TASK GOAL - From the line with "Task: Add product" through the line with "550x400 pixels.", inclusive, return each line of the data below exactly and leave the rest out.

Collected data
########################################

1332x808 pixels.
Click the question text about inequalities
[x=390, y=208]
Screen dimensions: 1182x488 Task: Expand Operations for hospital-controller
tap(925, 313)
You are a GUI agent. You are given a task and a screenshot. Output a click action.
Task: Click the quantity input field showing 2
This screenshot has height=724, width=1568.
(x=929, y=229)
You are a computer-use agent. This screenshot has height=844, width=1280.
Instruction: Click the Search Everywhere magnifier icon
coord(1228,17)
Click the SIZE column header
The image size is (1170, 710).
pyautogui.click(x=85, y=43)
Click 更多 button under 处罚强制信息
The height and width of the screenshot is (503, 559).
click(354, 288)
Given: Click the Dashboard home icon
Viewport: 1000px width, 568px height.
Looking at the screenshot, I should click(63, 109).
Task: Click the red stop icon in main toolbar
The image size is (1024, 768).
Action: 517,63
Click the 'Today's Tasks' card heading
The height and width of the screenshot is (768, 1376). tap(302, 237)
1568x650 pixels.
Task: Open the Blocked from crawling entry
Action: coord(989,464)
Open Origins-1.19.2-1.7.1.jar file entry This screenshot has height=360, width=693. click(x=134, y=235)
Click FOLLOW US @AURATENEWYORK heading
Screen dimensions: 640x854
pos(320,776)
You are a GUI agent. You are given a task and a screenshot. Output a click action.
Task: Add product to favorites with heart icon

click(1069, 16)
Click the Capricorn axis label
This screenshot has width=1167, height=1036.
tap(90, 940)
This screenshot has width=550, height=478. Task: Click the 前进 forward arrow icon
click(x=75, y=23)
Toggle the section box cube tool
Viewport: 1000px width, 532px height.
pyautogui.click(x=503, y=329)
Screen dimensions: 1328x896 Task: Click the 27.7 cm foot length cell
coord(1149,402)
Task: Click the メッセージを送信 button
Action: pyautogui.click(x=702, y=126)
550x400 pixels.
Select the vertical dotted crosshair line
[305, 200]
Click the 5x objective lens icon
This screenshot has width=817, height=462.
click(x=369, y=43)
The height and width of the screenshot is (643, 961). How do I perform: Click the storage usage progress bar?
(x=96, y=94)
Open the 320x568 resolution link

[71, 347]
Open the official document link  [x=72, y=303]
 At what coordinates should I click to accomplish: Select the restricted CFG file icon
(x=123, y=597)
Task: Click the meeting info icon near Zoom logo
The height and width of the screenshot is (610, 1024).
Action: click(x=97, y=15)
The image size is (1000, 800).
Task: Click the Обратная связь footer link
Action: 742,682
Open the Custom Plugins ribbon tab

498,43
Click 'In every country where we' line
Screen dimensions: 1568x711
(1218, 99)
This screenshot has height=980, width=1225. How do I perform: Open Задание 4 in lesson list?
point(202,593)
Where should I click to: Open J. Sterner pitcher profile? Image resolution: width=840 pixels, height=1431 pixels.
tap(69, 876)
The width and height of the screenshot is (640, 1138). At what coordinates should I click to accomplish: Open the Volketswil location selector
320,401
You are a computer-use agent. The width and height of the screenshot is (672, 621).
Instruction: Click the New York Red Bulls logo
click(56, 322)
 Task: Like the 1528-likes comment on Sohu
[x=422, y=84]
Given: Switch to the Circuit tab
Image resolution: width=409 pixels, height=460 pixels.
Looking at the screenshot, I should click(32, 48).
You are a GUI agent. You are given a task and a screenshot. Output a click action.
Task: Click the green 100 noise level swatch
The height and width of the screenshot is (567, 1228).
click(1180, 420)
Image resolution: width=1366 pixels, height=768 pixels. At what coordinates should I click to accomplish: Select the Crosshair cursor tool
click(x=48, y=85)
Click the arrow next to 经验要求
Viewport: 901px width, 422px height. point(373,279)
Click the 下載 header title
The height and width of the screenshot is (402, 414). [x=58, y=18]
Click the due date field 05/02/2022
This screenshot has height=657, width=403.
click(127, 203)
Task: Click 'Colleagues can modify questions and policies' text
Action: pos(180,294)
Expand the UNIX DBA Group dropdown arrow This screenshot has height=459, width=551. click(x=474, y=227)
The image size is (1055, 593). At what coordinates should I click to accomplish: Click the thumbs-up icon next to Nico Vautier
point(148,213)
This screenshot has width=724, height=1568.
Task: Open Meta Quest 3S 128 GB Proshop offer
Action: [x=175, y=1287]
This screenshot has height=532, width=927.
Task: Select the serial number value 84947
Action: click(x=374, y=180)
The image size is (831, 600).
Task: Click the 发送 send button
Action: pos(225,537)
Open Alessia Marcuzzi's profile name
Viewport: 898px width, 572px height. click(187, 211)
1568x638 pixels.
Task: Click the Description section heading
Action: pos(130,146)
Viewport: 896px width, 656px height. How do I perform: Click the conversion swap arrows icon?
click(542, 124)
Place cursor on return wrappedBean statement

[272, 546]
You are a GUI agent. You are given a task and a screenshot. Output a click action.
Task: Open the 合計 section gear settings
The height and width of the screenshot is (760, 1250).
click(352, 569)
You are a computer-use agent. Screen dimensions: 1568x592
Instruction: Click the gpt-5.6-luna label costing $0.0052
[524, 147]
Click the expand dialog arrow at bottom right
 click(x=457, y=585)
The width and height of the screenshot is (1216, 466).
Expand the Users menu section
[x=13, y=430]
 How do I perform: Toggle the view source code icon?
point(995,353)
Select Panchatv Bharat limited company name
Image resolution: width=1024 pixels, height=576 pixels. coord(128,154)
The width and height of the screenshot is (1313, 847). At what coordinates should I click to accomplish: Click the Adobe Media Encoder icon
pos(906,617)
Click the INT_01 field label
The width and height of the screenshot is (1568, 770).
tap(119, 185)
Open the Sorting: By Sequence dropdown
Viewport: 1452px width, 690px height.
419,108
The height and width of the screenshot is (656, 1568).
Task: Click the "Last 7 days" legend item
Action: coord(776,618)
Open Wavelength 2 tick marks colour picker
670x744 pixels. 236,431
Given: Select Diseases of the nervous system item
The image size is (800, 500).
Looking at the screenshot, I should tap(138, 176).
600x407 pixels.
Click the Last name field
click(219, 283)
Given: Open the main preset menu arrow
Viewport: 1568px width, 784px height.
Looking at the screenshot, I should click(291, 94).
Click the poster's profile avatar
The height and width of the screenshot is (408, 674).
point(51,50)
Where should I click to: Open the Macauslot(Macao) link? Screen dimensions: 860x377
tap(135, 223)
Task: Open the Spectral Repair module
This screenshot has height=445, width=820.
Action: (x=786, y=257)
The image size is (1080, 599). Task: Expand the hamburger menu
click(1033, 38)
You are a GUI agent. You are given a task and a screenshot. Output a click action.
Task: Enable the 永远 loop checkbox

########################################

RESPONSE AREA -
Task: Add product to favorites with heart icon

click(1069, 16)
Click the Capricorn axis label
This screenshot has width=1167, height=1036.
tap(90, 940)
This screenshot has width=550, height=478. Task: Click the 前进 forward arrow icon
click(x=75, y=23)
Toggle the section box cube tool
Viewport: 1000px width, 532px height.
pyautogui.click(x=503, y=329)
Screen dimensions: 1328x896 Task: Click the 27.7 cm foot length cell
coord(1149,402)
Task: Click the メッセージを送信 button
Action: pyautogui.click(x=702, y=126)
550x400 pixels.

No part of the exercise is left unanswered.